Re: Accumulo: "BigTable" vs. "Document Model"

2015-09-04 Thread Adam Fuchs
Sqrrl uses a hybrid approach. For records that are relatively static we use
a compacted form, but for maintaining aggregates and for making updates to
the compacted form documents we use a more explicit form. This is done
mostly through iterators and a fairly complex type system. The big
trade-off for us was storage footprint. We gain something like 30% more
compression by using the compacted form, and that also translates into
better ingest and query performance. I can tell you it takes a significant
engineering investment to make this work without overspecializing, so make
sure your use case warrants it.

Cheers,
Adam


On Fri, Sep 4, 2015 at 11:42 AM, Michael Moss 
wrote:

> Hello, everyone.
>
> I'd love to hear folks' input on using the "natural" data model of
> Accumulo ("BigTable" style) vs more of a Document Model. I'll try to
> succinctly describe with a contrived example.
>
> Let's say I have one domain object I'd like to model, "SensorReadings". A
> single entry might look something like the following with 4 distinct CF, CQ
> pairs.
>
> RowKey: DeviceID-YYYMMDD-ReadingID (i.e. - 1-20150101-1234)
> CF: "Meta", CQ: "Timestamp", Value: 
> CF: "Sensor", CQ: "Temperature", Value: 80.4
> CF: "Sensor", CQ: "Humidity", Value: 40.2
> CF: "Sensor", CQ: "Barometer", Value: 29.1
>
> I might do queries like "get me all SensorReadings for 2015 for DeviceID =
> 1" and if I wanted to operate on each SensorReading as a single unit (and
> not as the 4 'rows' it returns for each one), I'd either have to aggregate
> the 4 CF, CQ pairs for each RowKey client side, or use something like the
> WholeRowIterator.
>
> In addition, if I wanted to write a query like, "for DeviceID = 1 in 2015,
> return me SensorReadings where Temperature > 90, Humidity < 40, Barometer >
> 31", I'd again have to either use the WholeRowIterator to 'see' each entire
> SensorReading in memory on the server for the compound query, or I could
> take the intersection of the results of 3 parallel, independent queries on
> the client side.
>
> Where I am going with this is, what are the thoughts around creating a
> Java, Protobuf, Avro (etc) object with these 4 CF, CQ pairs as fields and
> storing each SensorReading as a single 'Document'?
>
> RowKey: DeviceID-YYYMMDD
> CF: ReadingID Value: Protobuf(Timestamp=123, Temperature=80.4,
> Humidity=40.2, Barometer = 29.1)
>
> This way you avoid having to use the WholeRowIterator and unless you often
> have queries that only look at a tiny subset of your fields (let's say just
> "Temperature"), the serialization costs seem similar since Value is just
> bytes anyway.
>
> Appreciate folks' experience and wisdom here. Hope this makes sense, happy
> to clarify.
>
> Best.
>
> -Mike
>
>
>
>
>


Re: Accumulo: "BigTable" vs. "Document Model"

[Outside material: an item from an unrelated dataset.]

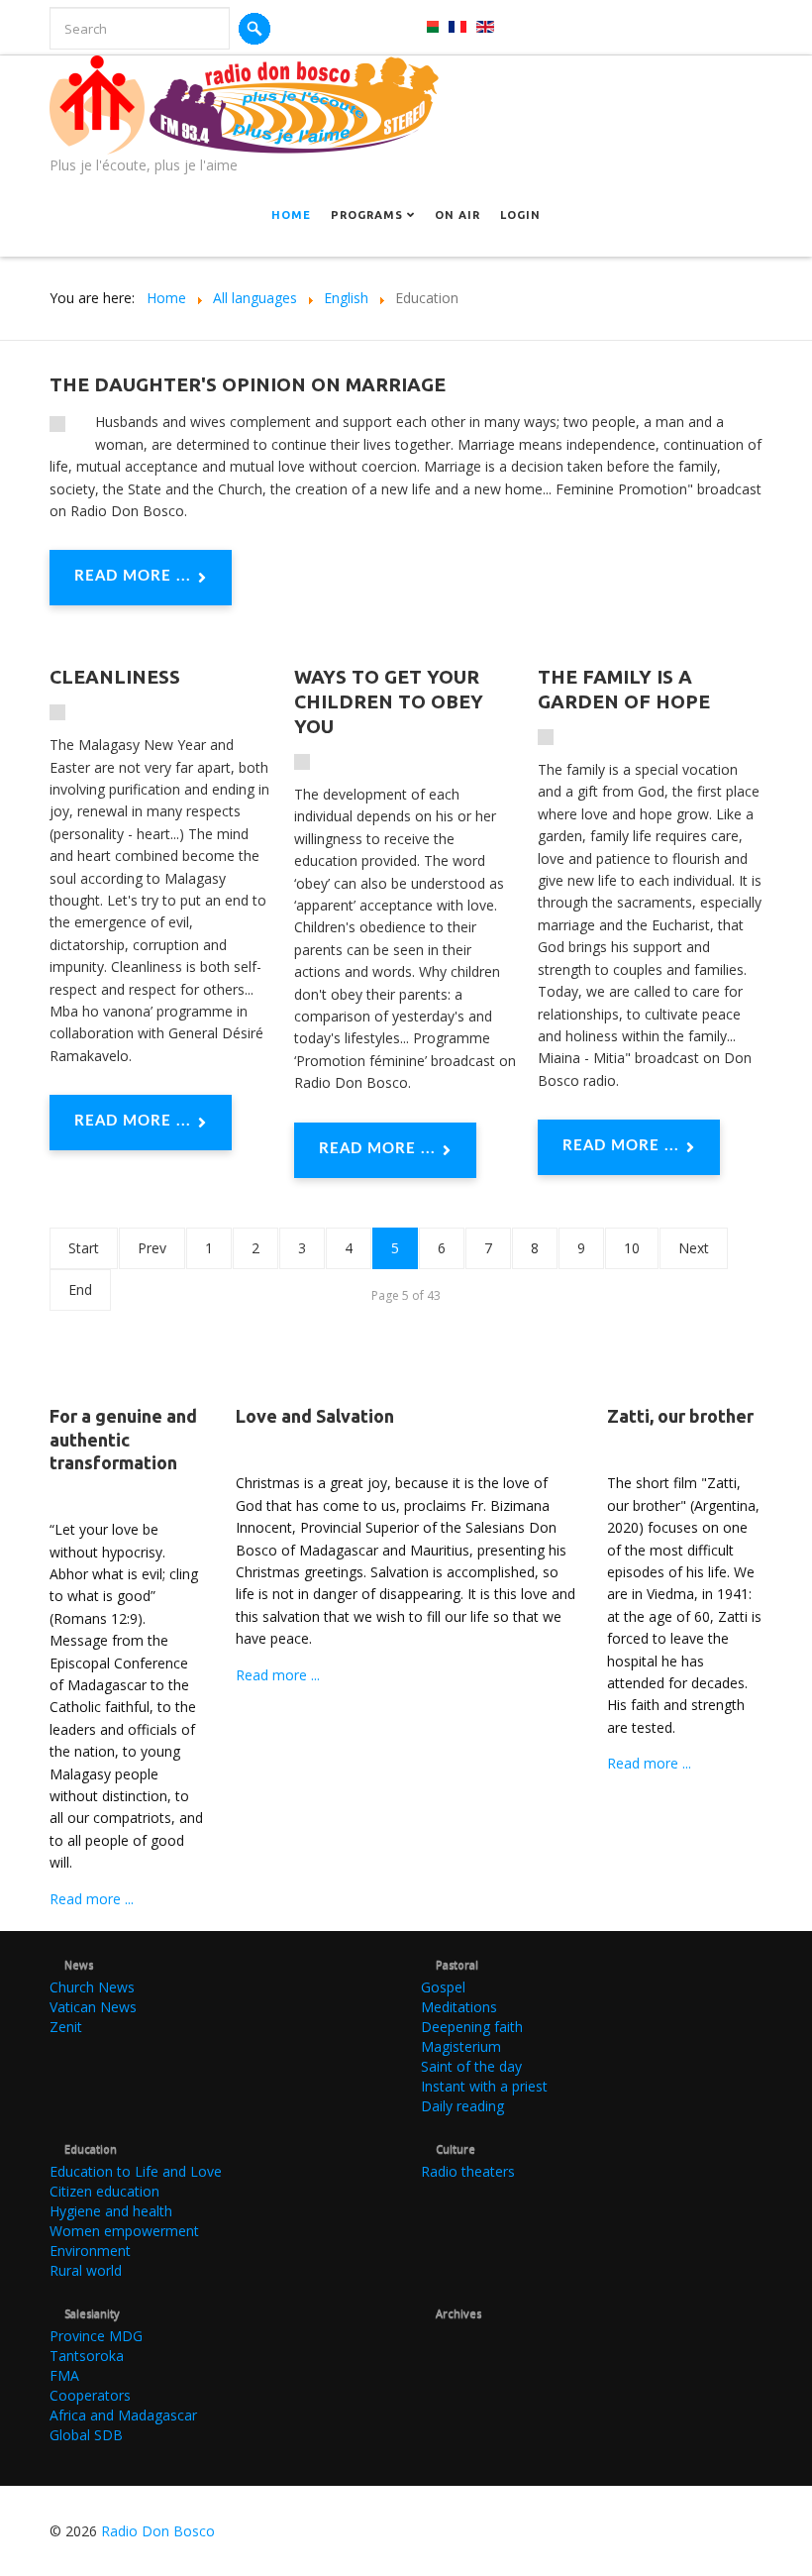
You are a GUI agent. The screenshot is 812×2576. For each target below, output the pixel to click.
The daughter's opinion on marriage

2015-09-04 Thread Josh Elser
These days, I tend to lean towards breaking out each attribute in a 
record into discrete columns.


When you roll up multiple columns into a single value, you lose the 
ability to use the native column filtering (cf or cf+cq) that's built 
into Accumulo. Same goes for column visibilities (at least in the 
traditional sense). Deletes and updates are more difficult to reason 
about and require some extra coordination to work.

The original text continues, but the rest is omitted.